Direction >> Format the records from the line with "This screenshot has width=819, height=1456." to the line with "Action: coord(843,425)", including both, as a numbered list with blank lines omitted, and leave the pictures out of your answer.

Available records >>
^^^^^^^^

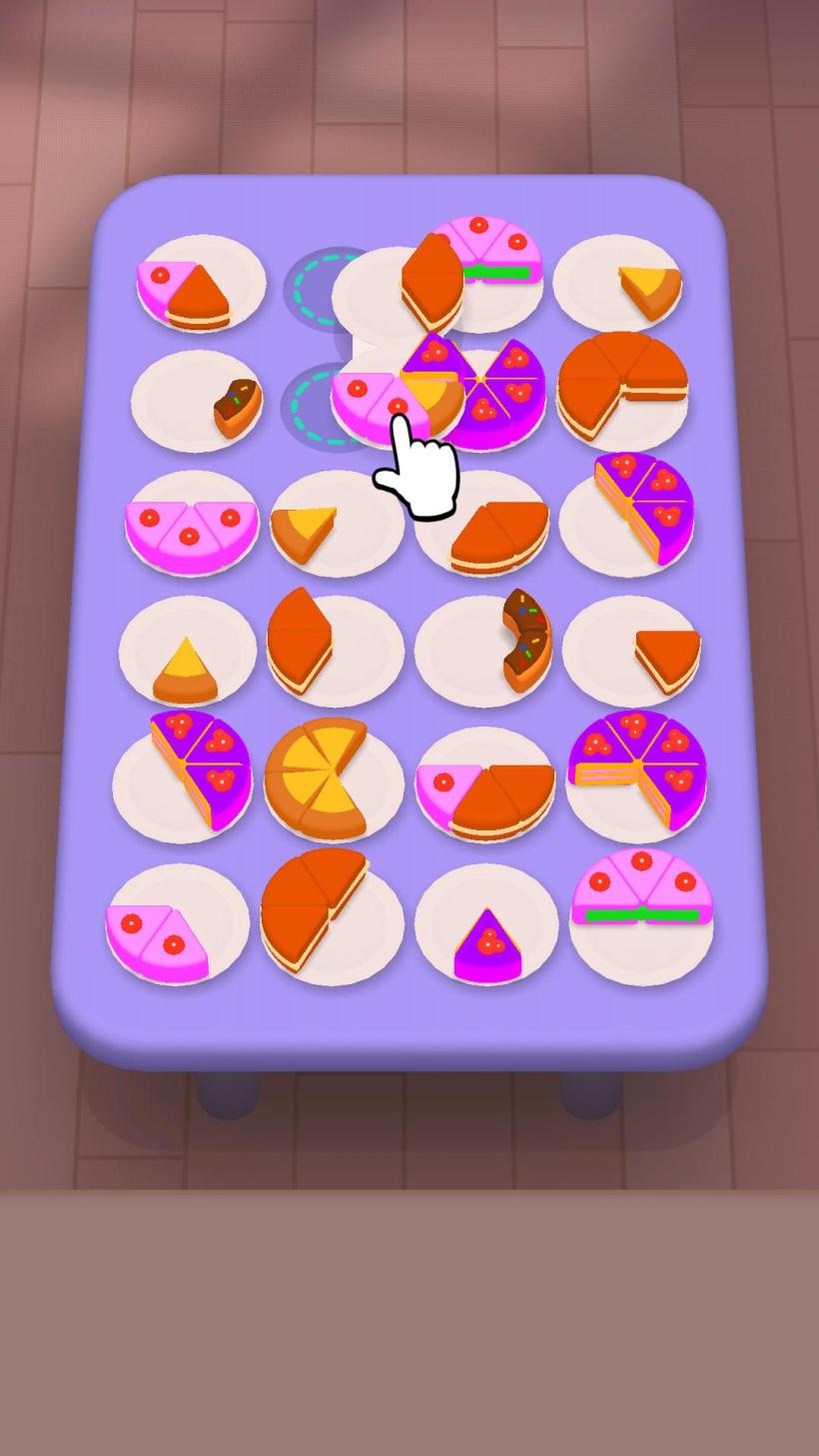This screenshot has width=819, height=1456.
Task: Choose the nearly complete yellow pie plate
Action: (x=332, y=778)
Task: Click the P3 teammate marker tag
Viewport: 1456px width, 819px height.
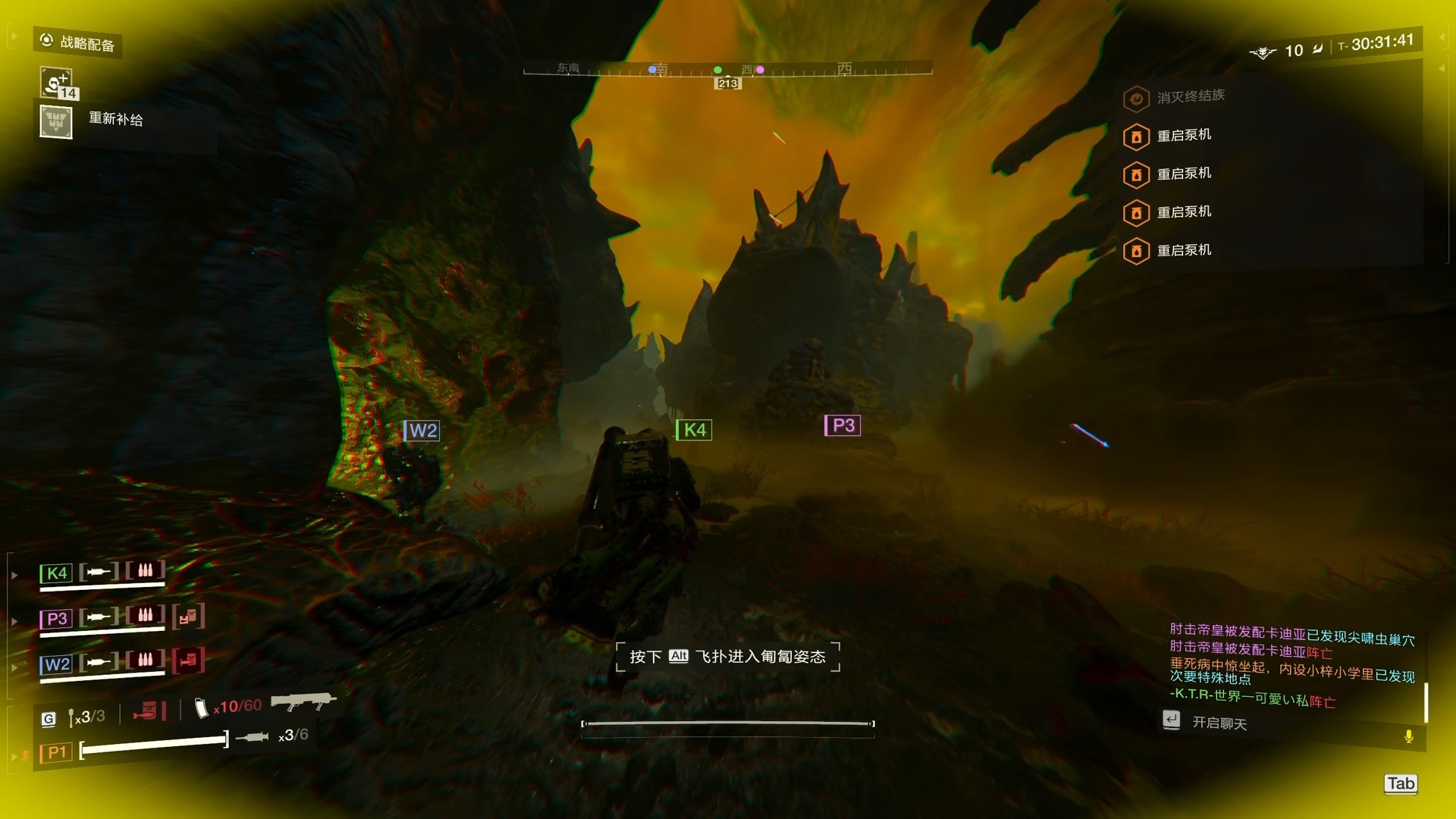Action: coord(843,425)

^^^^^^^^

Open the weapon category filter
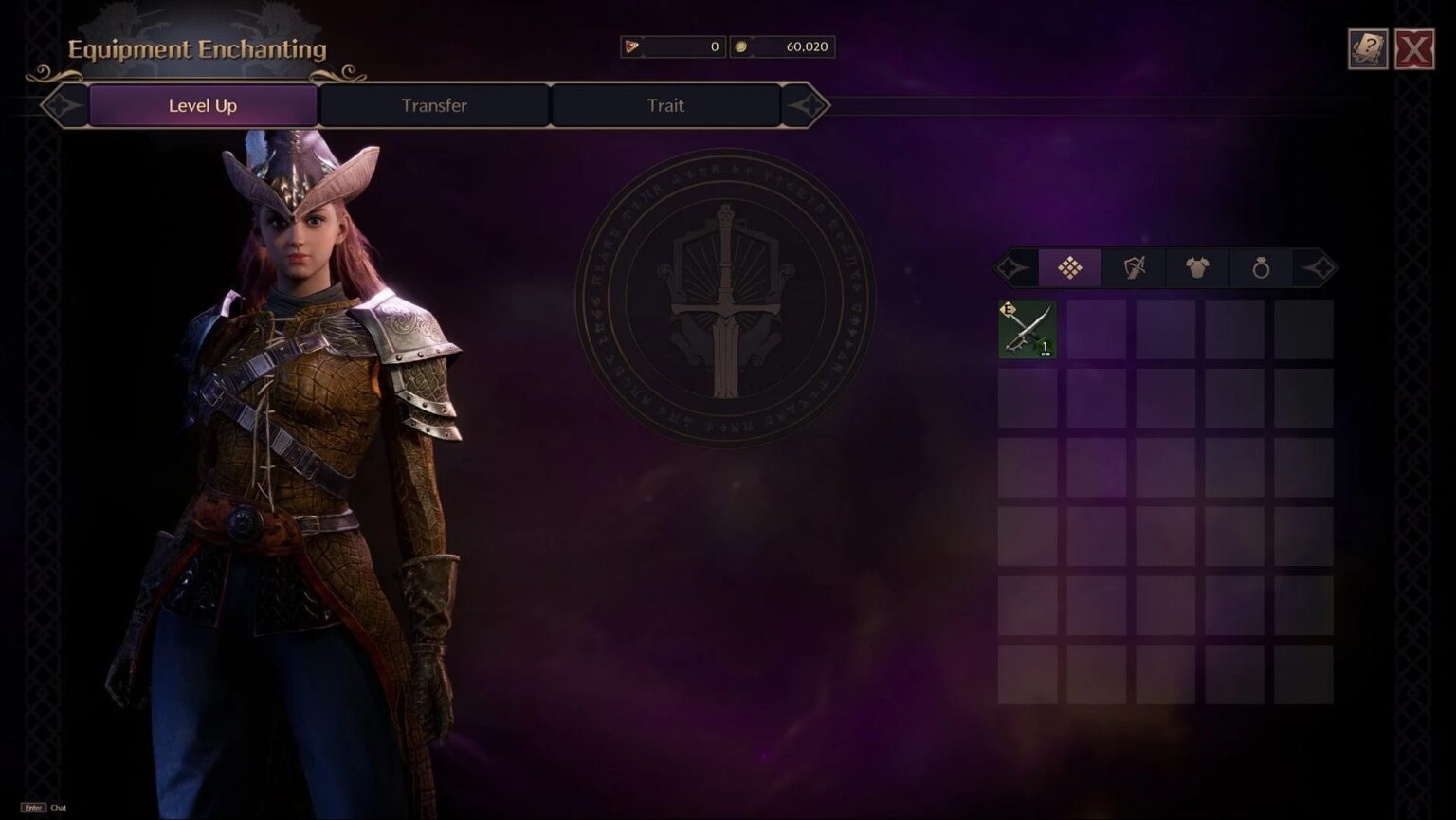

^^^^^^^^

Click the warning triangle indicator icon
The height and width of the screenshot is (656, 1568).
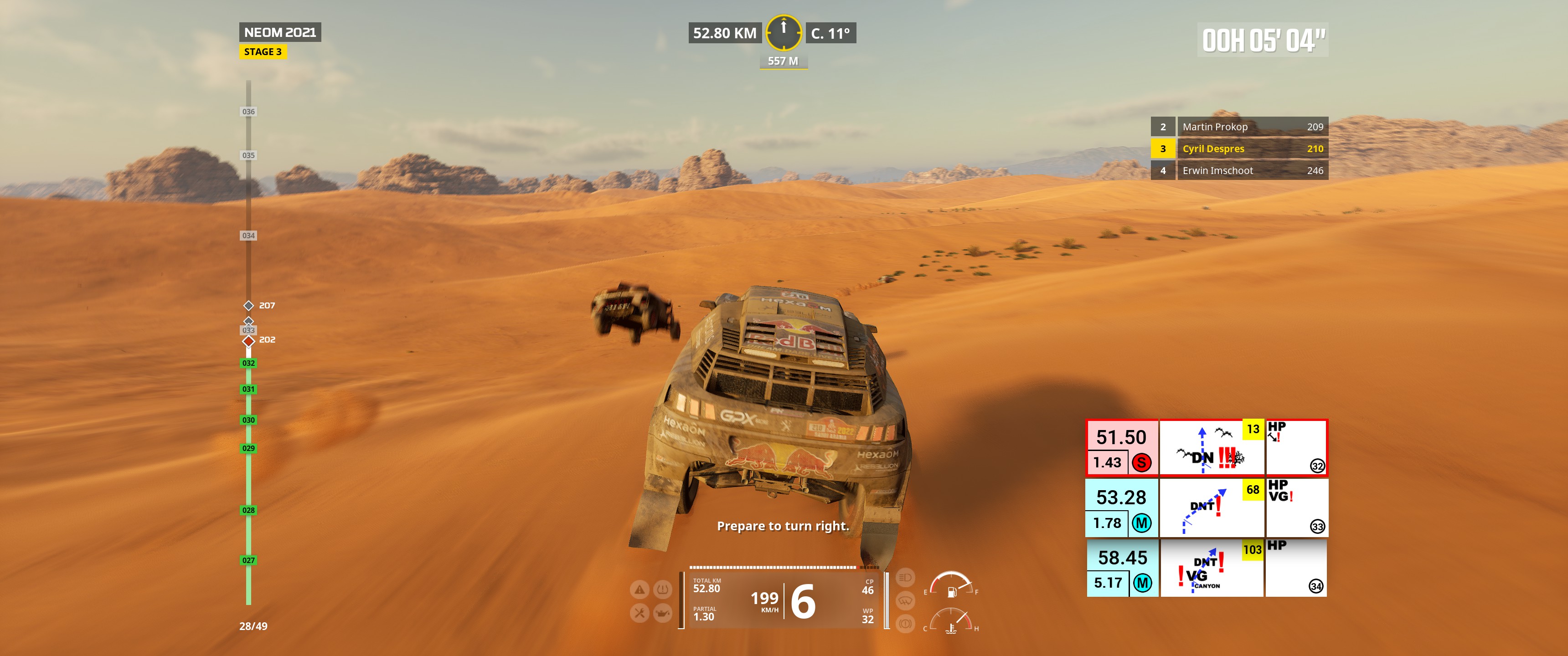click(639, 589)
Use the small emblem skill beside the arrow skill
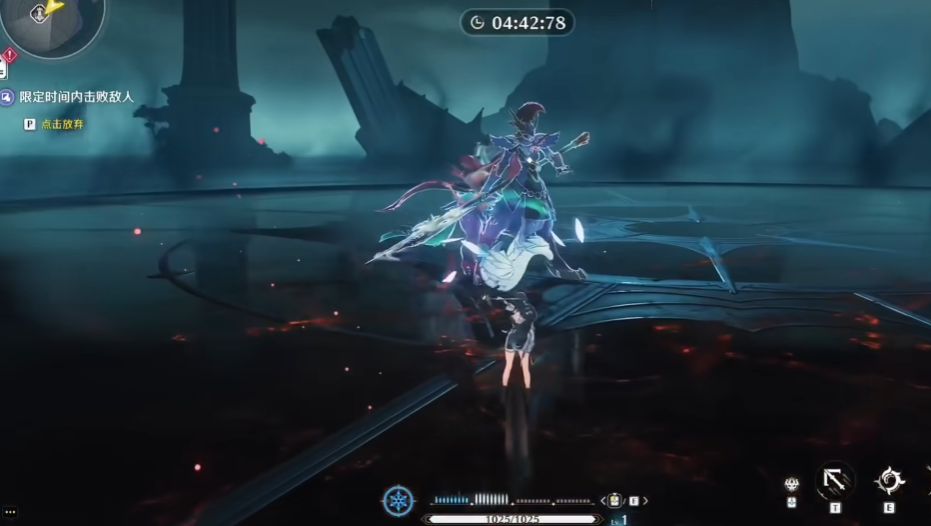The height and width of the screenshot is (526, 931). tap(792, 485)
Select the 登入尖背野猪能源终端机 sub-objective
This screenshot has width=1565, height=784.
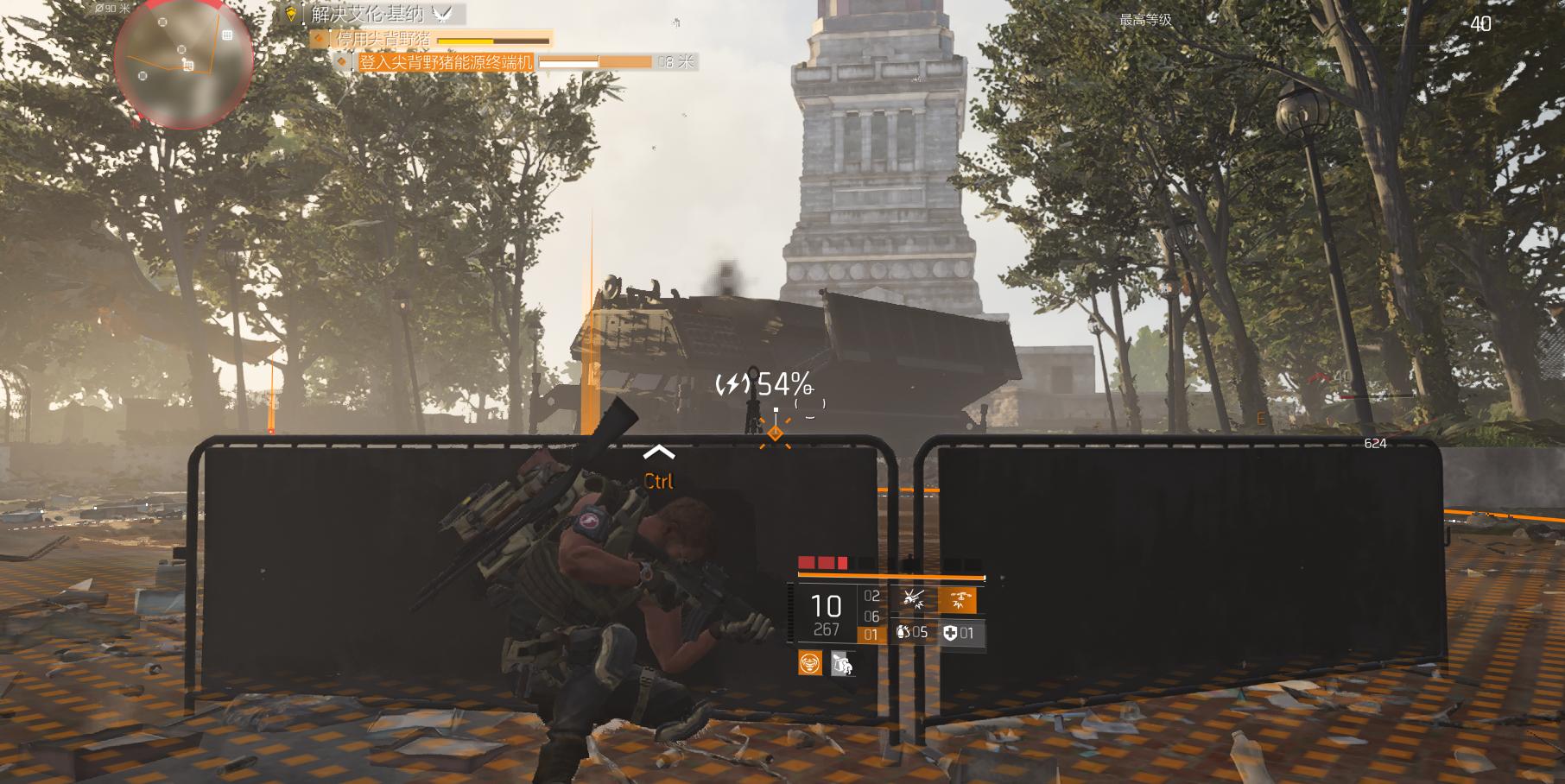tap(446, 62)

^^^^^^^^

Response for this exercise >>
1. This screenshot has width=819, height=1456.
2. Task: Choose the nearly complete yellow pie plate
3. Action: (x=332, y=778)
4. Task: Click the P3 teammate marker tag
5. Viewport: 1456px width, 819px height.
6. Action: coord(843,425)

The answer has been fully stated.